(TASK BRIEF): Print the lines of the listing starting with the line that contains "Task: Delete report RL18009.1 with trash icon" and going on through the line that contains "Action: (1016, 661)", both included, reproducing each one exactly.

(RECORDS PROVIDED):
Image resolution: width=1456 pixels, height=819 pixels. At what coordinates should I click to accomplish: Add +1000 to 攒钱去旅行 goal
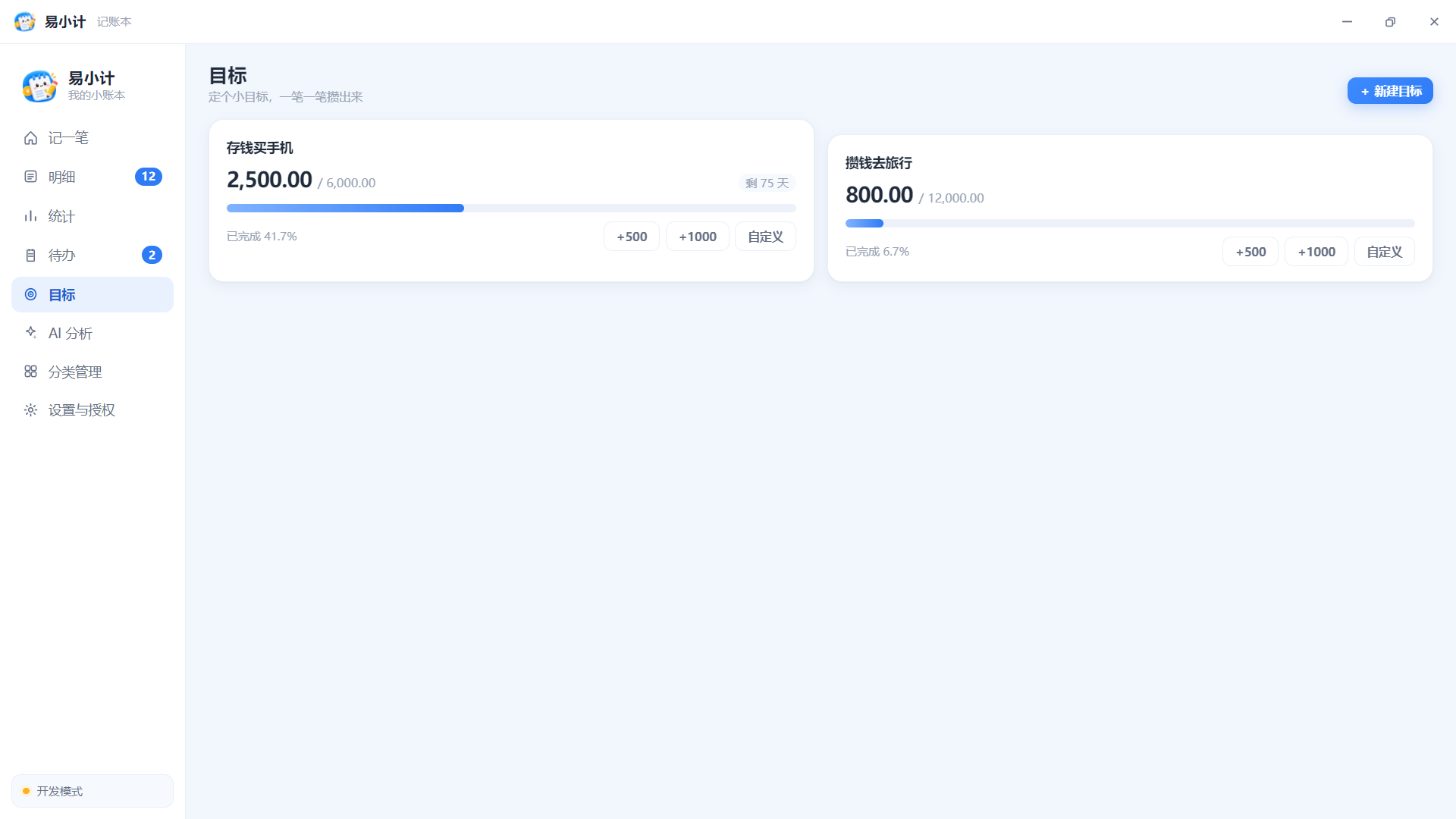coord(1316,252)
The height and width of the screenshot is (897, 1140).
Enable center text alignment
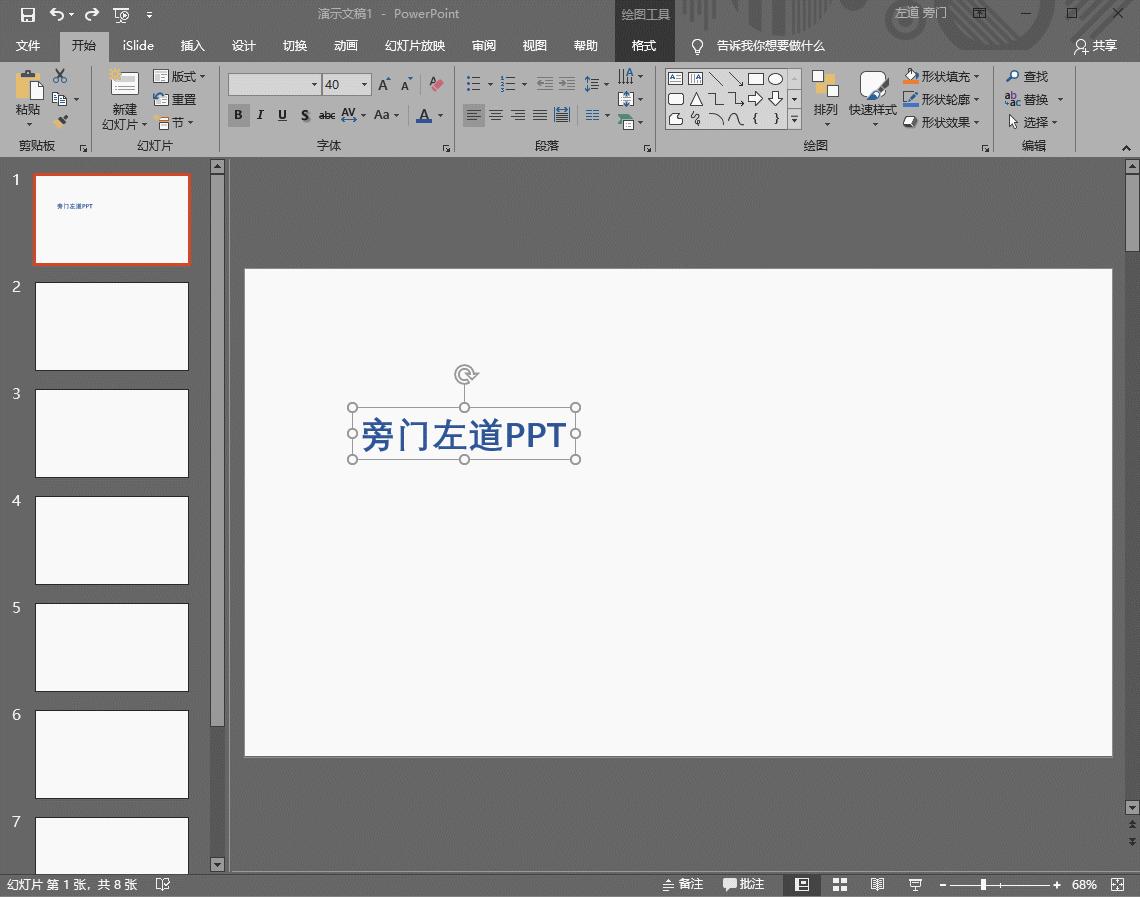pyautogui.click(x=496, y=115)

* * *

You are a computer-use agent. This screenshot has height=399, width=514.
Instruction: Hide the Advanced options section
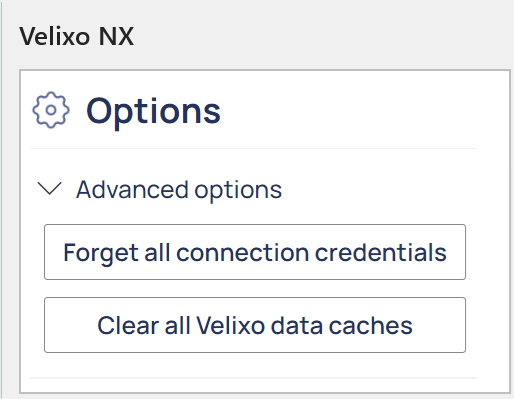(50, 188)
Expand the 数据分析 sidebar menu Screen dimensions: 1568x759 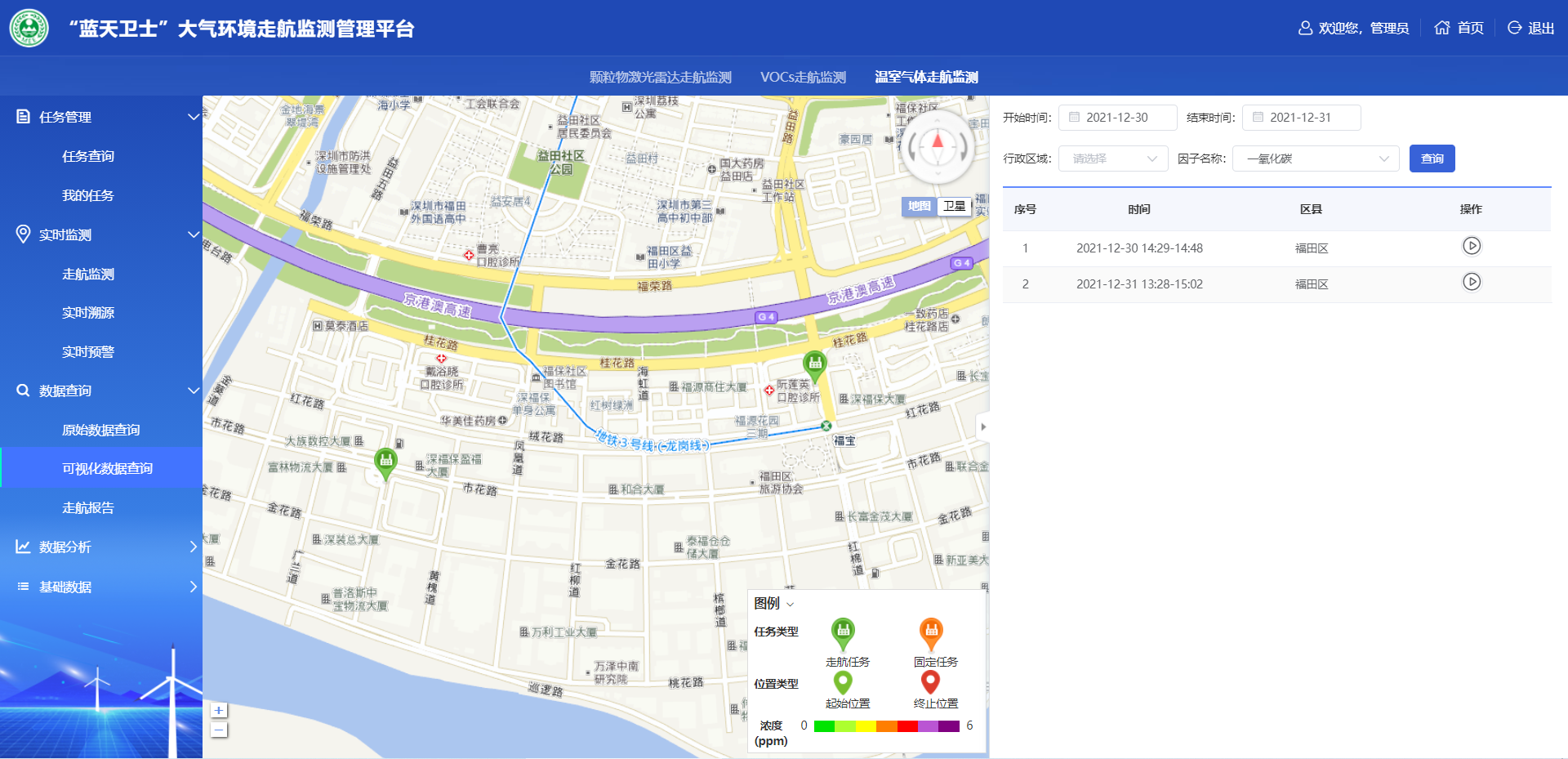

==

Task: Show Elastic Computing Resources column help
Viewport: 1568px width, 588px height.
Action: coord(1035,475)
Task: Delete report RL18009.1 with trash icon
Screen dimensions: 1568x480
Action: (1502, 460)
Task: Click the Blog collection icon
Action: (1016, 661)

(EXERCISE RESPONSE):
Task: Delete report RL18009.1 with trash icon
Screen dimensions: 1568x480
Action: (1502, 460)
Task: Click the Blog collection icon
Action: (1016, 661)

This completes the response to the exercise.